I wonder if we would agree that for some, Mother’s Day does not come with unmitigated joy. We might speculate that for those who have lost children, or never had babies when it was their chief desire in life to do so, the day might be bittersweet. Ones like me, who had difficult mothers, or those who were orphaned and never found one of those remarkable women who love children not their own. Maybe you would think it odd, but I often think of Paul’s first, late wife, Jackie, on Mother’s Day. She died way too young and left behind four beautiful children. All have children of their own now, two born too late to ever meet their grandmother. I always wonder if, in those last few months of her life, she was royally pissed off that she wouldn’t get to see how her children’s stories turned out; I would be. I worry that her children probably have a sad moment or three on Mother’s Day, and I’m grateful to Jackie for raising four kids so lovingly they were capable of welcoming me into their father’s life.
We could talk about our own children and you, like everyone who meets me would come to know I am a pain in the arse when you get me going on the subject of my daughter, of whom I am terribly proud. She’s brilliant, caring, respectful, insightful, compassionate, beautiful, successful, and I often wonder just what the hell God thought he was doing to entrust such an amazing creature to my care. I failed her many times but I also did some things rather well, and my best, like most mothers everywhere. Having her in my life gave me a much greater understanding of my own mother, in the circular way Life has of teaching the most important lessons; I did things very differently than my mother did, but the understanding has been a unexpected gift.

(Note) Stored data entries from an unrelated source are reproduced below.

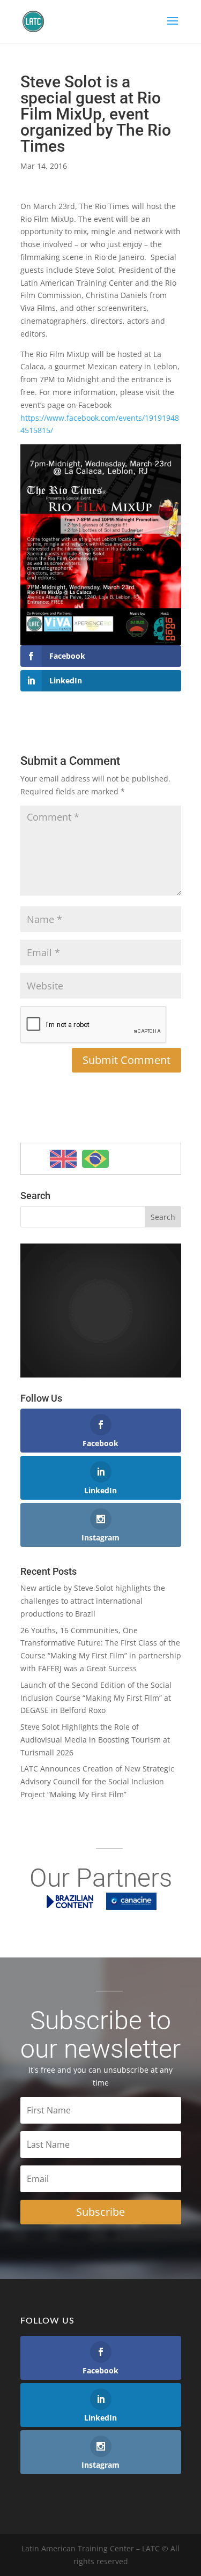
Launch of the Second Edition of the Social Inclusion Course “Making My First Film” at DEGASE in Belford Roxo (96, 1698)
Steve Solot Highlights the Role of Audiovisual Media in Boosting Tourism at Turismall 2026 (95, 1740)
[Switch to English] (63, 1159)
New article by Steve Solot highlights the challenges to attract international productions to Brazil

If we were having coffee, you would probably admire the flowers gracing the table, the mantle, and kitchen counter as between Paul and Charlotte, my flower cup runneth over with roses, lilies, and tulips. Paul also gave me the gift of schlepping my camera equipment while I took pictures of running water for my photography class, treated me to Waffle House after, and we have a fine dinner planned tonight at our favorite Italian restaurant.
If we were having coffee I would press you to have another scone and some of the strawberry jam I made last week, and we’d lift our cups to mothers everywhere, and their children, too, in a toast they all make it through Sunday, whether that means coping with memories still sensitive to the touch, or eating burnt toast and runny eggs prepared by lovingly inept children. May everyone find a moment Sunday and everyday to remember moments of motherly love.